Nucci (2011, p. 231/232) assim se posiciona:
Há três regras, que devem ser seguidas, para a aplicação do princípio da insignificância:
1ª) consideração do valor do bem jurídico em termos concretos.
É preciso certificar-se do efetivo valor do bem em questão, sob o ponto de vista do agressor, da vítima e da sociedade. Há determinadas coisas, cujo valor é ínfimo sob qualquer perspectiva (ex.: um clipe subtraído de uma folha de papel não representa ofensa patrimonial relevante em universo algum). Outros bens têm relevo para a vítima, mas não para o agressor (ex.: uma peça de louça do banheiro de um barraco pode ser significativa para o ofendido, embora desprezível para o agressor). Neste caso, não se aplica o princípio da insignificância. Há bens de relativo valor para agressor e vítima, mas muito acima da média do poder aquisitivo da sociedade (ex: um anel de brilhantes pode ser de pouca monta para pessoas muito ricas, mas é coisa de imenso valor para a maioria da sociedade). Não se deve considerar a insignificância;
2ª) consideração da lesão ao bem jurídico em visão global.

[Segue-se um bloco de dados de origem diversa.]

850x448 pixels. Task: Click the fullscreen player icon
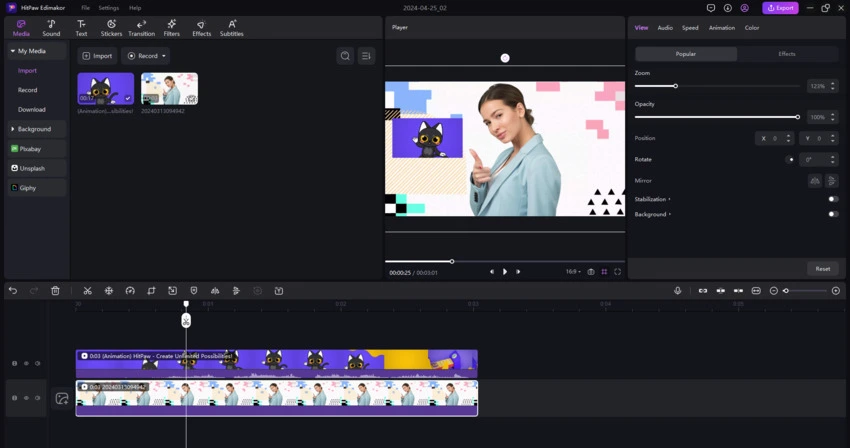(617, 272)
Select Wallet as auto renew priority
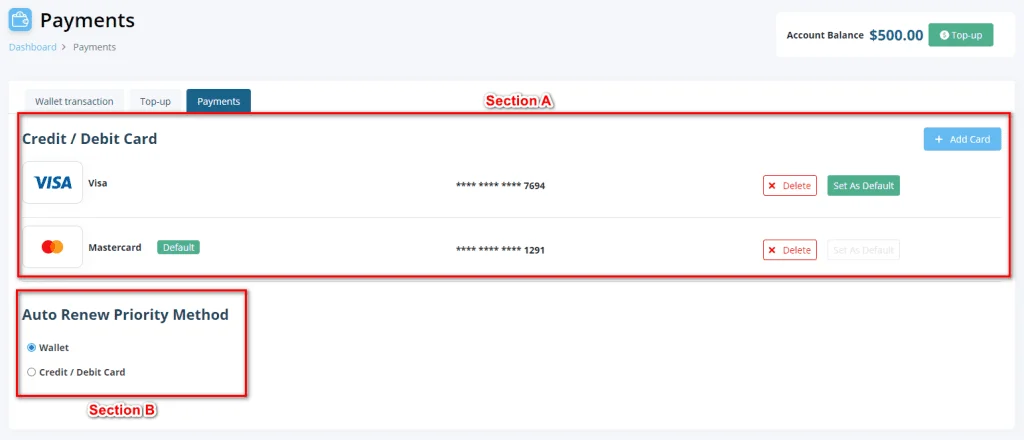 coord(31,347)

A avaliação do bem necessita ser realizada em visão panorâmica e não concentrada, afinal, não pode haver excessiva quantidade de um produto, unitariamente considerado insignificante, pois o total da subtração é capaz de atingir valor elevado (ex.: subtrair de um supermercado várias mercadorias, em diversas ocasiões, pode figurar um crime de bagatela numa ótica individualizada da conduta, porém, visualizando-se o total dos bens, atinge-se valor relevante).
Além disso, deve-se considerar a pessoa do autor, pois o princípio da insignificância não pode representar um incentivo ao crime, nem tampouco constituir uma autêntica imunidade ao criminoso habitual. O réu reincidente, com vários antecedentes, mormente se forem considerados específicos, não pode receber o benefício da atipicidade por bagatela. Seria contraproducente e dissociado do fundamento da pena, que é a ressocialização do agente. A reiteração delituosa, especialmente dolosa, não pode contar com o beneplácito estatal;
3.ª) consideração particular aos bens jurídicos imateriais de expressivo valor social.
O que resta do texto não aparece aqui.